Task brief - Render the records below as a Markdown table with the columns Row and Line. Start at the line containing "Viewport: 1076px width, 492px", continue through the line containing "click(x=338, y=335)", and leave out blank lines and pictures.

--- START OF Recorded information ---

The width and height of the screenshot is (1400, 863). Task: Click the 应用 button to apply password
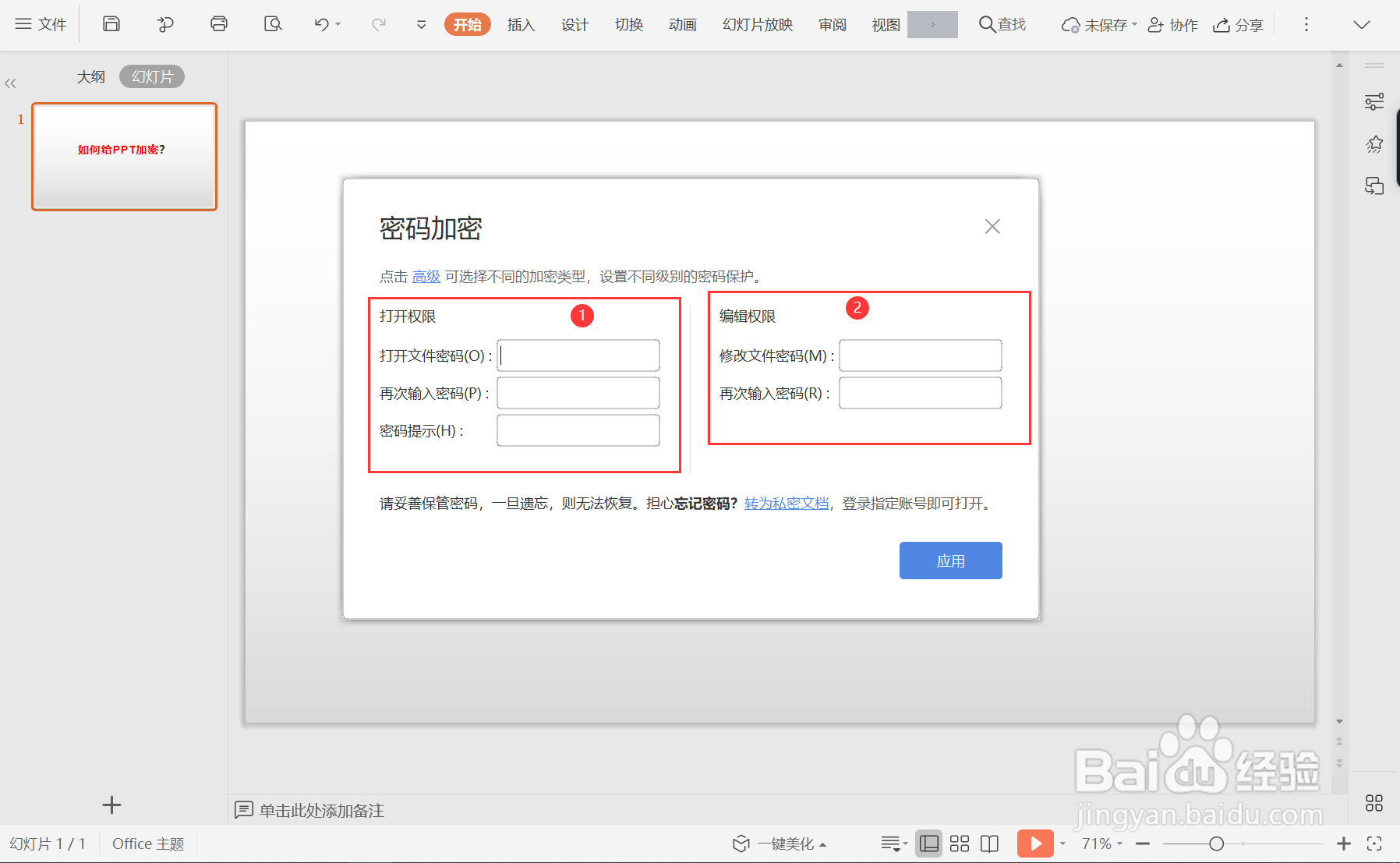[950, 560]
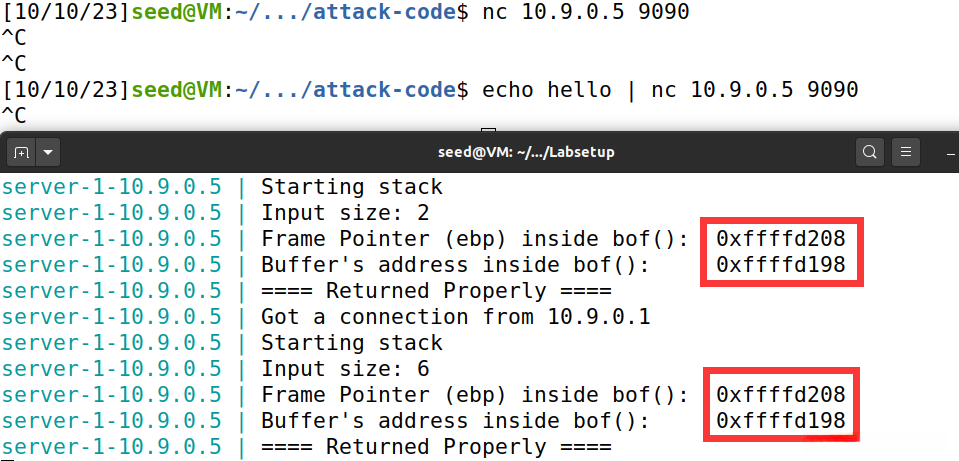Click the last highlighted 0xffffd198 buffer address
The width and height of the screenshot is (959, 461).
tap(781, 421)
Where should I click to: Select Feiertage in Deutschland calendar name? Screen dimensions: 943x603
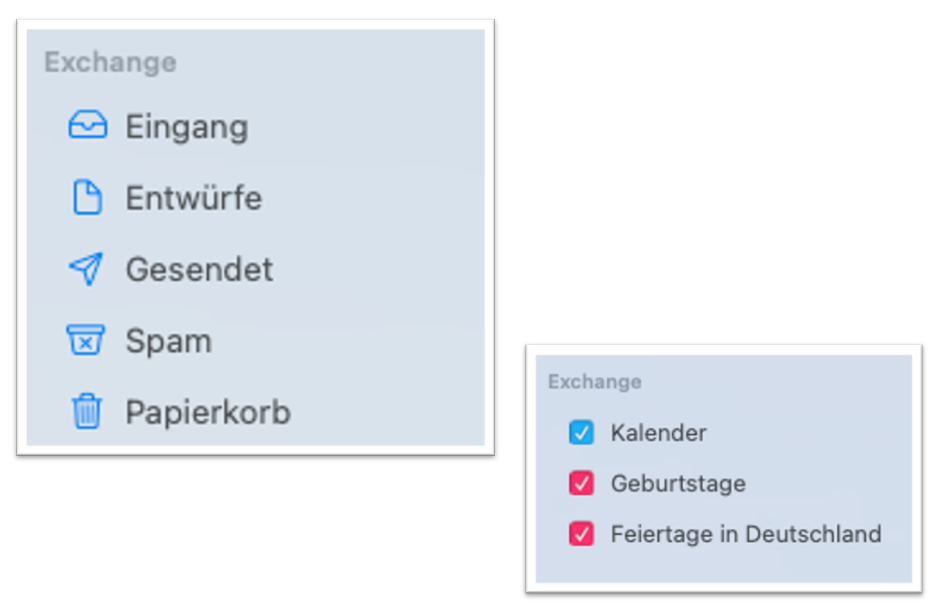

--- END OF Recorded information ---
--- START OF Recorded information ---

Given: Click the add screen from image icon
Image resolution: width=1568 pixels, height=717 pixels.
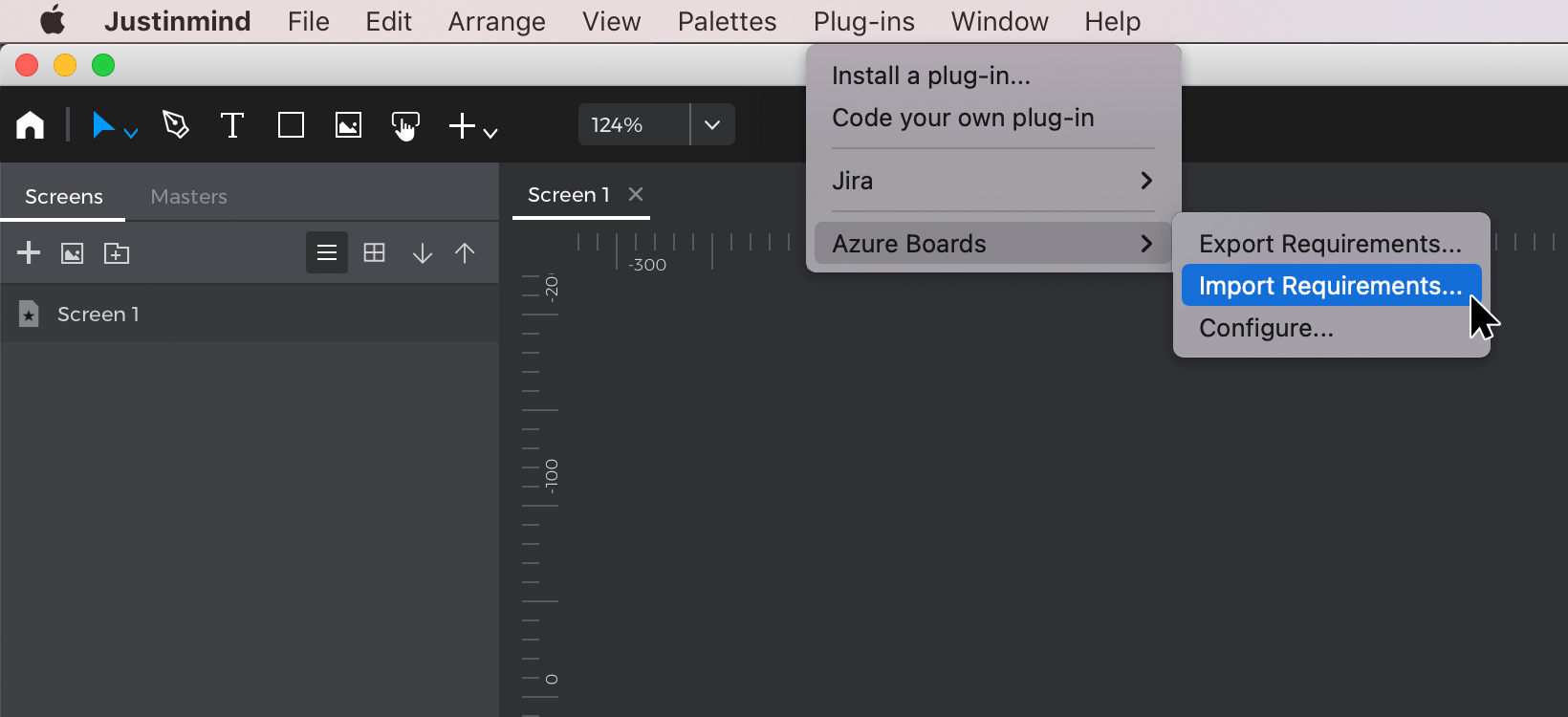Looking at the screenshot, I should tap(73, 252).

--- END OF Recorded information ---
--- START OF Recorded information ---

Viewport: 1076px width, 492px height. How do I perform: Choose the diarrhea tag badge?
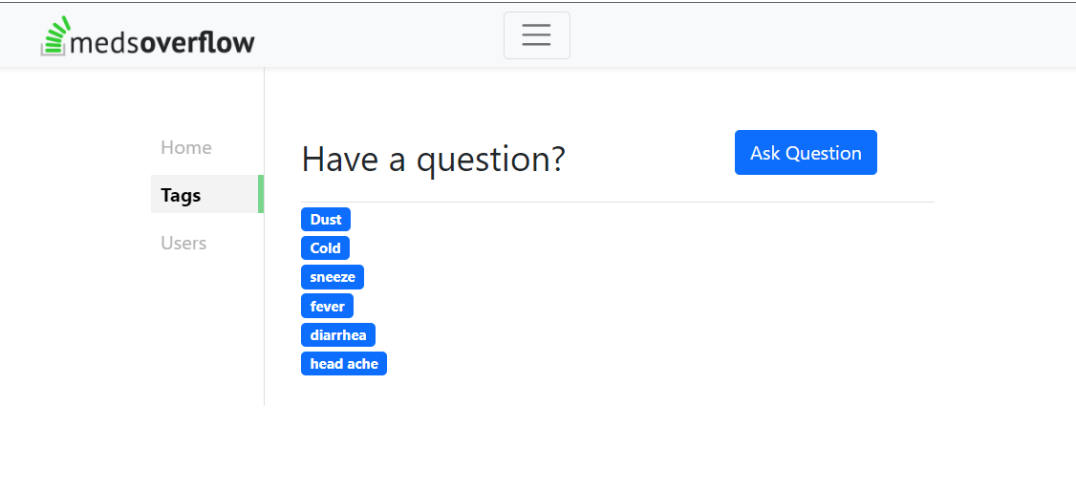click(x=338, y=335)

--- END OF Recorded information ---

Result -
| Row | Line |
|---|---|
| 1 | Viewport: 1076px width, 492px height. How do I perform: Choose the diarrhea tag badge? |
| 2 | click(x=338, y=335) |